Peter also spoke of the 2015 vintage that he described as a joy in his NSW Central Ranges, the region enjoying a sunny and dry spring and summer, and mild temperatures throughout both seasons.  And all of which, he says, then continued into autumn, ensuring a harvest of richly flavoured grapes with good texture and varietal character, and thus this ultimately lovely chardonnay with its flavours of pear, lemon and nectarine before a long clean finish.

A really great drop with seafood party platters or a dinner of grilled salmon.

3 April 2017

[] THWART the 'Not Another Chardonnay' crowd with this great drop.

2016 Shaw Winemakers Selection Semillon Sauvignon Blanc - Canberra District


ONE TO NOTE:  GRAEME SHAW confesses to being a huge fan of his own vineyard's Semillon, and with almost 5ha growing at Murrumbateman in the Canberra district he's in fact got more of it than the rest of the district put together.

And after indulging the rewards of his 2015 Semillon that he says came out of his best vintage ever, he now says his 2016 has equalled that best-ever 2015. And to prove it he's released a 2016 Shaw Winemakers Selection Semillon Sauvignon Blanc, that with some 85% Semillon is basically all about that, and just how beautifully it has blended with the acidity and lighter body of the Sauvignon Blanc.

At $18 it's a great match with seafood, pork, creamy pasta dishes, chicken or turkey.

10 Apr 17

[] AT $18 a great match with seafood, pork, creamy pasta dishes, chicken or turkey.

Katnook Prodigy Shiraz 2012 - Coonawarra



A REALLY VERY SPECIAL OCCASION SHIRAZ

David Ellis

WHEN you are one of just 65 wines listed as "Excellent" in Langton's #VI Classification of Australian Wine – considered the ultimate guide to local fine wines – you certainly know you are doing something right.

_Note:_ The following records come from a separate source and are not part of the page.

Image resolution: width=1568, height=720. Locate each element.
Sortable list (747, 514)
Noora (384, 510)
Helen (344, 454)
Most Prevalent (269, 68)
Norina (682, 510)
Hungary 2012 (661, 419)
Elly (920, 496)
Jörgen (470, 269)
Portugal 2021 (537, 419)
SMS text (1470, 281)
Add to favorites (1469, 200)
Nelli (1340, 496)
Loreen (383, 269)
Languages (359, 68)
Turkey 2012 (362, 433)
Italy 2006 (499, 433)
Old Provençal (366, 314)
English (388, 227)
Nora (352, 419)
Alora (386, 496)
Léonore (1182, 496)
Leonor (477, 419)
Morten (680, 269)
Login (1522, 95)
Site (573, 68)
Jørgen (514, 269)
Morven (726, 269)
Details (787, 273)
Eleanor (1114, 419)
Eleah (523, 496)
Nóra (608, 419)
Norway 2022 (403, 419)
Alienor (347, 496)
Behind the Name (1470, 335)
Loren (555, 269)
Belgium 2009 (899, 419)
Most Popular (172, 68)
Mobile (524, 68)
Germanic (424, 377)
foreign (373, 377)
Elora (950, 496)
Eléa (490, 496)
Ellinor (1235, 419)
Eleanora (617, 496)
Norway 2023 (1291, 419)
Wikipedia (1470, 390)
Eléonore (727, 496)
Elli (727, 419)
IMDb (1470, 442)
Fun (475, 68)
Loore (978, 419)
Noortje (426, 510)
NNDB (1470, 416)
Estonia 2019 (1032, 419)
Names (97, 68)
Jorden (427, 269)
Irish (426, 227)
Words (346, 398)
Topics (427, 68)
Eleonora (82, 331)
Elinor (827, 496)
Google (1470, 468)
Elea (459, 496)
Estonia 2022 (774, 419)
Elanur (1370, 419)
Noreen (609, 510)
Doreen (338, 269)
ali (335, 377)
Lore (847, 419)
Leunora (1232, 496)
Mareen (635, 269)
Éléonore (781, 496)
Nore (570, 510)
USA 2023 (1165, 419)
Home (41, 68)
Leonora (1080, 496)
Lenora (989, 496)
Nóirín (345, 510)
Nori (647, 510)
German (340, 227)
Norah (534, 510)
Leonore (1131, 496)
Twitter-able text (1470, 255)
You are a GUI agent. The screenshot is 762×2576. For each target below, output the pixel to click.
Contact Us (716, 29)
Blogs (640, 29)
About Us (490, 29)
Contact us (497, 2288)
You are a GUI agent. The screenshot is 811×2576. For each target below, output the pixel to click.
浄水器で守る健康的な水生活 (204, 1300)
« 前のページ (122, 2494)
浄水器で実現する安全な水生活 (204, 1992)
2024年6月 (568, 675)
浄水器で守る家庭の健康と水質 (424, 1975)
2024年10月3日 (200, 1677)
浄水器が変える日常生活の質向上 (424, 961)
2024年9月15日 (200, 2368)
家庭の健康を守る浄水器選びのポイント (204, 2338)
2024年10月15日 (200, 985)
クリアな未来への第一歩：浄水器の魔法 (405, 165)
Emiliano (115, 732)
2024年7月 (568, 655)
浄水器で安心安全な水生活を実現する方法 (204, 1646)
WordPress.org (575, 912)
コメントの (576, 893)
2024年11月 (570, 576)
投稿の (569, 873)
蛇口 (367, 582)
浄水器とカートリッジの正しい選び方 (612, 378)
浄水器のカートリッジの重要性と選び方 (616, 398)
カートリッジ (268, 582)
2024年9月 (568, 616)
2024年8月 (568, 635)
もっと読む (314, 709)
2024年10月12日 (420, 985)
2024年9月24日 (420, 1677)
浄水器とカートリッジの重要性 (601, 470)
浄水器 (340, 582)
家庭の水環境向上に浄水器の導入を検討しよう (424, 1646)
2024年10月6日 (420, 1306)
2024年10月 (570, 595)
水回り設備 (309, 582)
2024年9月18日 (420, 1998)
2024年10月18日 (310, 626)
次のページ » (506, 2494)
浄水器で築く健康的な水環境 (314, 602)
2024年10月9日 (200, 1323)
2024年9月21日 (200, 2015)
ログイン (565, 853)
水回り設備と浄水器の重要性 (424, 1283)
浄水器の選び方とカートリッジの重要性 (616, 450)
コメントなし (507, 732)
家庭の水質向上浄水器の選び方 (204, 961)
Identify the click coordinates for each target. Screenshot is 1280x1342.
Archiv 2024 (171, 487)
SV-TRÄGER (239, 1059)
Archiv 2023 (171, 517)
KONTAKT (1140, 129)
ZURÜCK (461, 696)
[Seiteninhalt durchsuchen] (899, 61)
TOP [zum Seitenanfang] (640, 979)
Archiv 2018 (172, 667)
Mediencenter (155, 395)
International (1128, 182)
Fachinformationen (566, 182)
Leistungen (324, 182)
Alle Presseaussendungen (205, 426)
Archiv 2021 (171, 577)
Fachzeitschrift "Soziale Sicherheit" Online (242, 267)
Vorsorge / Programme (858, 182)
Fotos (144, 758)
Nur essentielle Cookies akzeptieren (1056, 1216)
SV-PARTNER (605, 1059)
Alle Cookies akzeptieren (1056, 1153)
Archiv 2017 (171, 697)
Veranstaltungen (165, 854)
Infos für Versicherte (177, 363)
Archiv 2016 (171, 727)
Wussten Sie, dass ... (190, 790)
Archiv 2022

And Katnook Coonawarra have definitely proven just how right they have done that something with their now-released Katnook Prodigy Shiraz 2012, a wine crafted from small parcels of grapes off low-cropping Coonawarra vineyards renowned for fruit of consistently outstanding depth of flavour, plus excellent colour and firm tannins.

Planted in the mid-1990s these vineyards are meticulously managed with hand-pruning, bunch-thinning and shoot-removal to result in this most remarkable Shiraz.

Winemaker Wayne Stehbens says he considers 2012 to have been one of Coonawarra's finest vintages, its grapes of wonderfully generous pure-fruit flavour, with underlying liquorice spice, finely-grained tannins and plenty of length of flavour.

With no change out of $100 a bottle, this is one to offer for very special occasion long and leisurely enjoyment with brioche, hard cheeses, paté and quince paste, or a main course of richly gamey venison that will play beautifully to the wine's flavours.

10 Apr 17


[] DEFINITELY rewarding from one of Coonawarra's finest vintages.